Harbor is unhealthy due to unready postgresql, which is ready instead

karaguo commented 2 years ago

Expected behavior and actual behavior: There is a flaky issue spotted during harbor deployment. HarborCluster became unhealthy (at this moment postgresql and redis pods are ready and harbor components' pods are not initiated), and the only abnormal status when we check the harborCluster is

Last Transition Time:  2022-04-26T21:29:13Z
message: psql is Creating
reason: Database is not ready

however, the postgresql's status is RUNNING, and the harbor operator pod also logged as below:

2022-04-26T21:29:13.217Z    INFO    harbor-operator.controller.database    Creating Database.
{"controller": "harborcluster", "version": "v1.1.1-***", "git.commit": "none", 
"namespace": "***", "name": "<postgresql cluster name>"}                                                                                                      
2022-04-26T21:29:13.246Z    INFO    harbor-operator.controller.database    Database create complete.    
{"controller": "harborcluster", "version": "v1.1.1-***", "git.commit" : "none", 
"namespace": "***", "name": "<postgresql cluster name>"}

So it shows that there is nothing wrong on postgresql DB.

Restarting harbor operator pod fixed the issue. After restarting the harbor operator pod, the harbor components are deployed immediately and harborCluster becomes healthy. Therefore, it is possible that harbor operator doesn't properly show the status and report an unhealthy status, which might be a false positive. Hi team can you please give more insights on this issue? Also our team found a recent change on pg status check such as https://github.com/goharbor/harbor-operator/pull/476/files. Can you please help take a look and see if this is a regression?

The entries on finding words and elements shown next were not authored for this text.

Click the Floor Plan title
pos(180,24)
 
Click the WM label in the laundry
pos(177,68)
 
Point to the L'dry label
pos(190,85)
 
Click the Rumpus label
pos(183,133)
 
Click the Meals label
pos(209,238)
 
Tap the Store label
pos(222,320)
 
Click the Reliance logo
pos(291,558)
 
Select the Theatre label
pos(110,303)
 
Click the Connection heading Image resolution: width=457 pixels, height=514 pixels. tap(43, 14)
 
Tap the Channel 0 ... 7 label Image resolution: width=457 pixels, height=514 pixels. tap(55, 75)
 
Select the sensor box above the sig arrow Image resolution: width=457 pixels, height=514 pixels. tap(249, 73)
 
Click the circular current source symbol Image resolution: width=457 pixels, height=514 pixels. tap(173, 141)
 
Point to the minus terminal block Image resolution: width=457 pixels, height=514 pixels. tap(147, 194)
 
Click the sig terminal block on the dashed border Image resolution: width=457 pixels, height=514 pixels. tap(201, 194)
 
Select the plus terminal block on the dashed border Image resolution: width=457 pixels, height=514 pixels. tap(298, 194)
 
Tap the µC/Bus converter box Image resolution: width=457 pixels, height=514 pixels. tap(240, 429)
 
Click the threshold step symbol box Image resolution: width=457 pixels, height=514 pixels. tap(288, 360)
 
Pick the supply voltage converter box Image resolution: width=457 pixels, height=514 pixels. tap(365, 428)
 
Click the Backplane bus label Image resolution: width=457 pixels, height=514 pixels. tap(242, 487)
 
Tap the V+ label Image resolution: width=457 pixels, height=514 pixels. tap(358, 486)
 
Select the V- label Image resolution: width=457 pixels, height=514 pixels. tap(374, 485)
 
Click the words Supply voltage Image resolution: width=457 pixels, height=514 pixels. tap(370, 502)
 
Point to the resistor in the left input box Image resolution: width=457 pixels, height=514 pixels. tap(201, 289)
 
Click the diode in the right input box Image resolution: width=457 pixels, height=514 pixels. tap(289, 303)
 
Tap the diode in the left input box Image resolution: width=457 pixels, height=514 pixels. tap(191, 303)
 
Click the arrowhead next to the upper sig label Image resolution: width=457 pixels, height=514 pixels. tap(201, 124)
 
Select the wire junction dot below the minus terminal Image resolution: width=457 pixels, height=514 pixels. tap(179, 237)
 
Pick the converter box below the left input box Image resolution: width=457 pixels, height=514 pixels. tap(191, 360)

Thanks!

Steps to reproduce the problem:

changed storage class to support ReadWriteMany
changed harbor pvc access mode from ReadWriteOnce to ReadWriteMany

We have not found the connection between the storage class/pvc change and this harbor health issue. However, this flaky issue happened after the change was merged, and didn't occur after it is reverted.

Versions: Please specify the versions of following systems.

harbor operator version: [v1.1.1]
harbor version: [v2.4.1]
kubernetes version: [v1.22.8]
Any additional relevant versions such as CertManager
postgresql operator version: 1.5.0
redis operator version: 1.0.0

Additional context:

Harbor dependent services:
- Context info of postgreSQL - version 14.2
- Context info of Redis
- Context info of storage
Log files: Collect logs and attach them here if have.
Kubernetes: How Kubernetes access was provided (what cloud provider, service-account configuration, ...).

karaguo commented 2 years ago

A follow up (status update):

Even without the additional changes mentioned at Steps to reproduce the problem, this issue occurred again. This means that this happens at a low possibility, but makes the system unstable.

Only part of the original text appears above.